-- Work to be completed --
List every line of the records that contains the string "height". Case counts.

-- Source material --
Start

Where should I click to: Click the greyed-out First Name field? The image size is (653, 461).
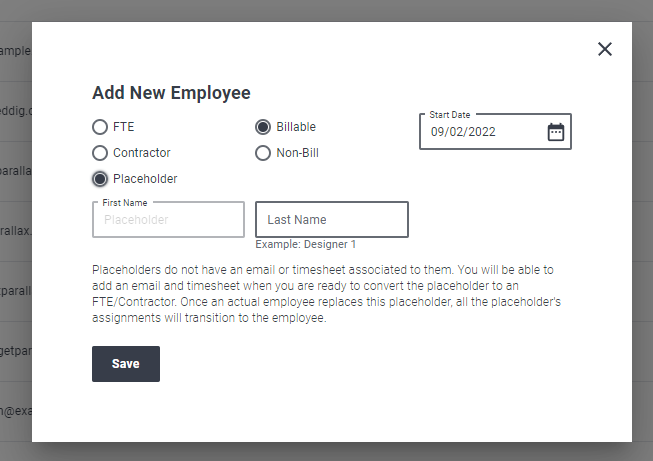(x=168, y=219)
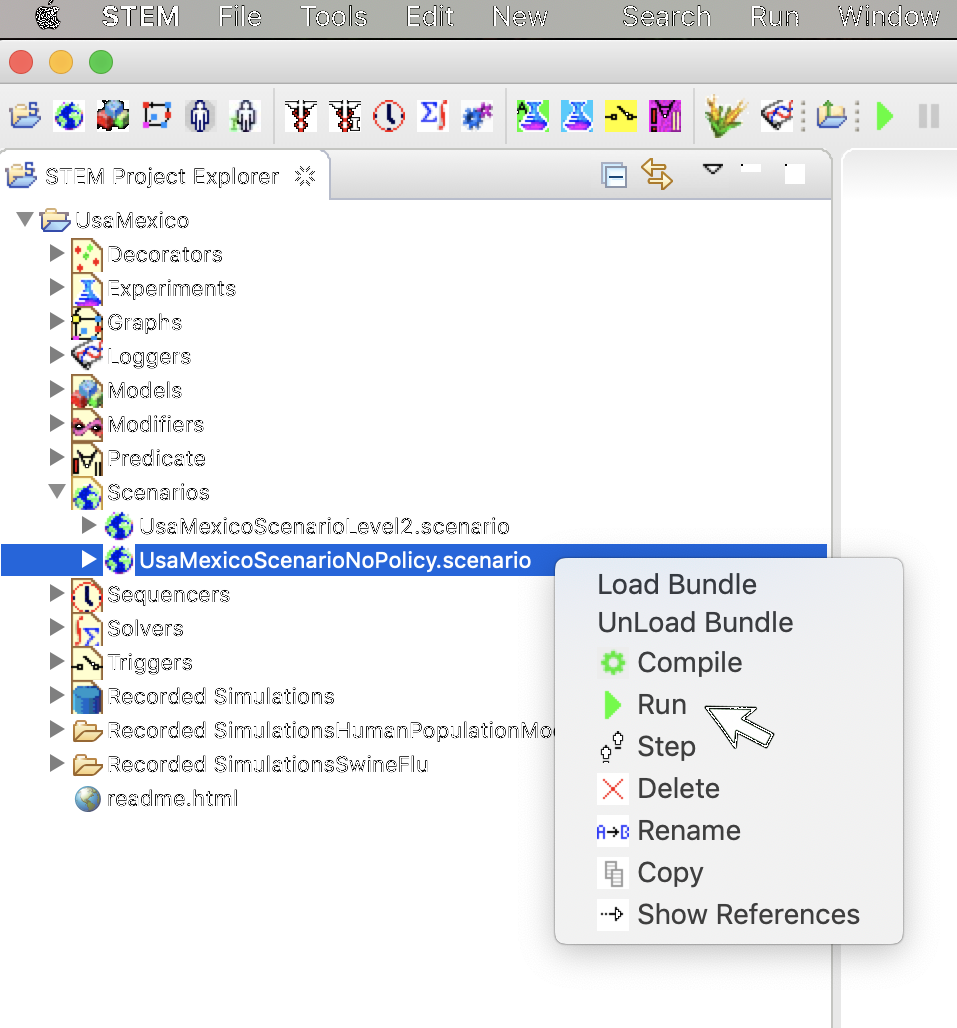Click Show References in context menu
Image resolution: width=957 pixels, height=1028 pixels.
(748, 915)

End
Start

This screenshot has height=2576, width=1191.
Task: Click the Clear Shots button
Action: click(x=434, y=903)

End

-- Reply --
Image resolution: width=957 pixels, height=1028 pixels.
This screenshot has height=2576, width=1191.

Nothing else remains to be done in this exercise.